Stored entries
----
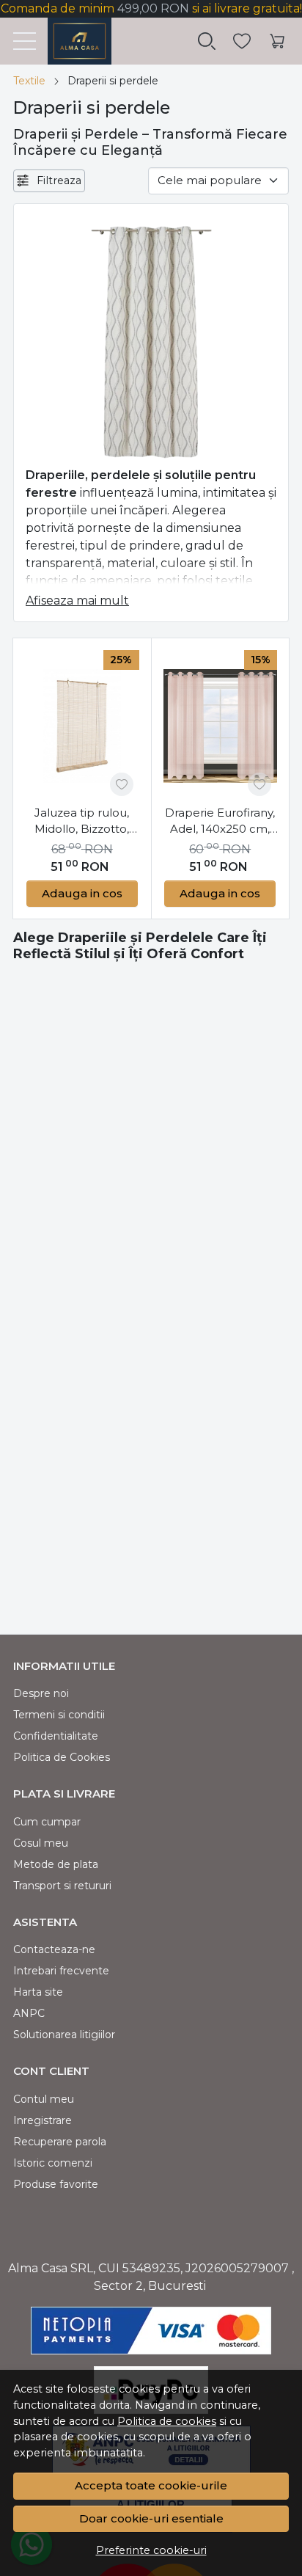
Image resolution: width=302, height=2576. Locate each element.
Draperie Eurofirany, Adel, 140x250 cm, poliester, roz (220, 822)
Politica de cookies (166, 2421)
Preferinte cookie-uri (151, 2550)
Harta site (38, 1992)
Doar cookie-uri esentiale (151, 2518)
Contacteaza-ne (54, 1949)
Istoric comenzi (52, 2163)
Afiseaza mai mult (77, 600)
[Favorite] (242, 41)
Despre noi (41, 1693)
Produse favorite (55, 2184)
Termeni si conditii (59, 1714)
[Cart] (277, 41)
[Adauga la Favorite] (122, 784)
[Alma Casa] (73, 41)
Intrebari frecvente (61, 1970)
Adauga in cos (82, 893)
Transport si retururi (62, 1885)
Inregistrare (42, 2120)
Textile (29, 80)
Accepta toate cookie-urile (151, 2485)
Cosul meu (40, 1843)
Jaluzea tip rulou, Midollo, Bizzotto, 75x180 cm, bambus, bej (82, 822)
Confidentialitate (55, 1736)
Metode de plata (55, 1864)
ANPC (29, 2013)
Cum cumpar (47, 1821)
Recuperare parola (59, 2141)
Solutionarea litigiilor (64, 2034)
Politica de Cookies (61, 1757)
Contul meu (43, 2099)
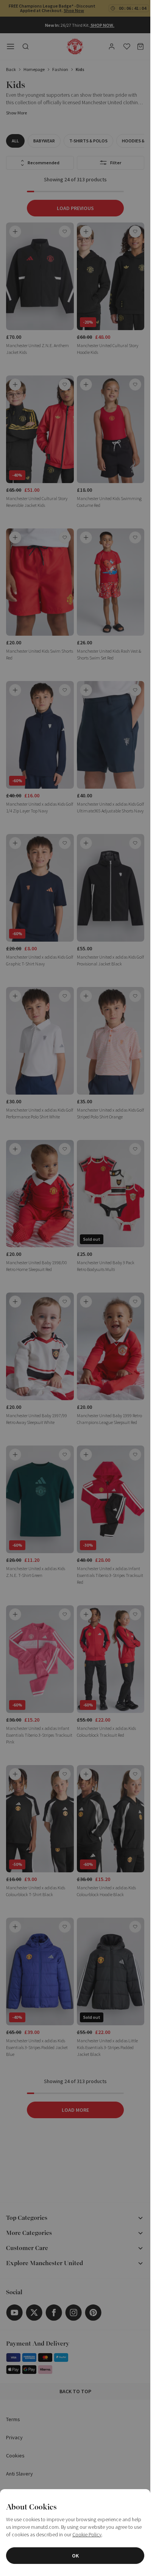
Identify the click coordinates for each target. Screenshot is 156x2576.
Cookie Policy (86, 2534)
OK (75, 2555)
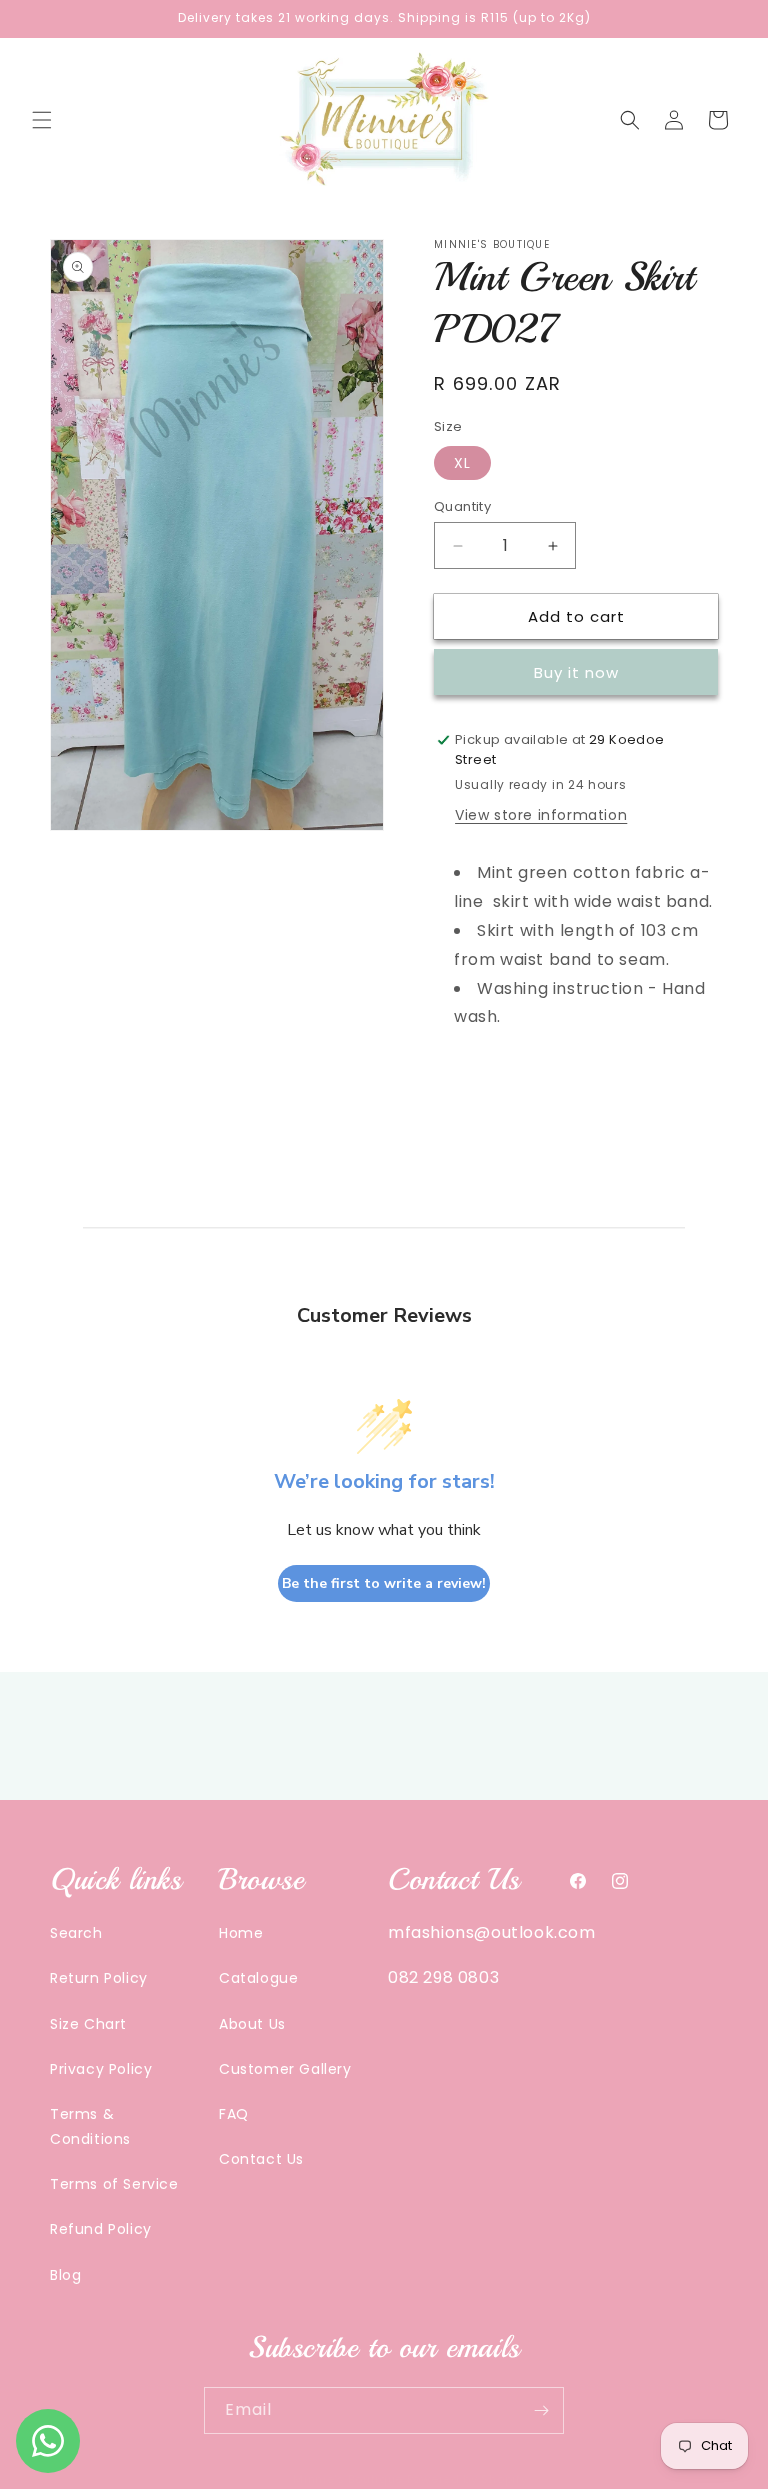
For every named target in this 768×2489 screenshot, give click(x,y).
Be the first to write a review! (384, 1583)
----
◆ Exercise description ◆
Give the data above back unchanged, except for the pictures.

◆ The answer ◆
Image resolution: width=302, height=2576. Locate each element.
Draperie Eurofirany, Adel, 140x250 cm, poliester, roz (220, 822)
Politica de cookies (166, 2421)
Preferinte cookie-uri (151, 2550)
Harta site (38, 1992)
Doar cookie-uri esentiale (151, 2518)
Contacteaza-ne (54, 1949)
Istoric comenzi (52, 2163)
Afiseaza mai mult (77, 600)
[Favorite] (242, 41)
Despre noi (41, 1693)
Produse favorite (55, 2184)
Termeni si conditii (59, 1714)
[Cart] (277, 41)
[Adauga la Favorite] (122, 784)
[Alma Casa] (73, 41)
Intrebari frecvente (61, 1970)
Adauga in cos (82, 893)
Transport si retururi (62, 1885)
Inregistrare (42, 2120)
Textile (29, 80)
Accepta toate cookie-urile (151, 2485)
Cosul meu (40, 1843)
Jaluzea tip rulou, Midollo, Bizzotto, 75x180 cm, bambus, bej (82, 822)
Confidentialitate (55, 1736)
Metode de plata (55, 1864)
ANPC (29, 2013)
Cum cumpar (47, 1821)
Recuperare parola (59, 2141)
Solutionarea litigiilor (64, 2034)
Politica de Cookies (61, 1757)
Contul meu (43, 2099)
Identify the click coordinates for each target. Screenshot is 156x2576.
Cookie Policy (86, 2534)
OK (75, 2555)
For every named target in this 768×2489 screenshot, give click(x,y).
Be the first to write a review! (384, 1583)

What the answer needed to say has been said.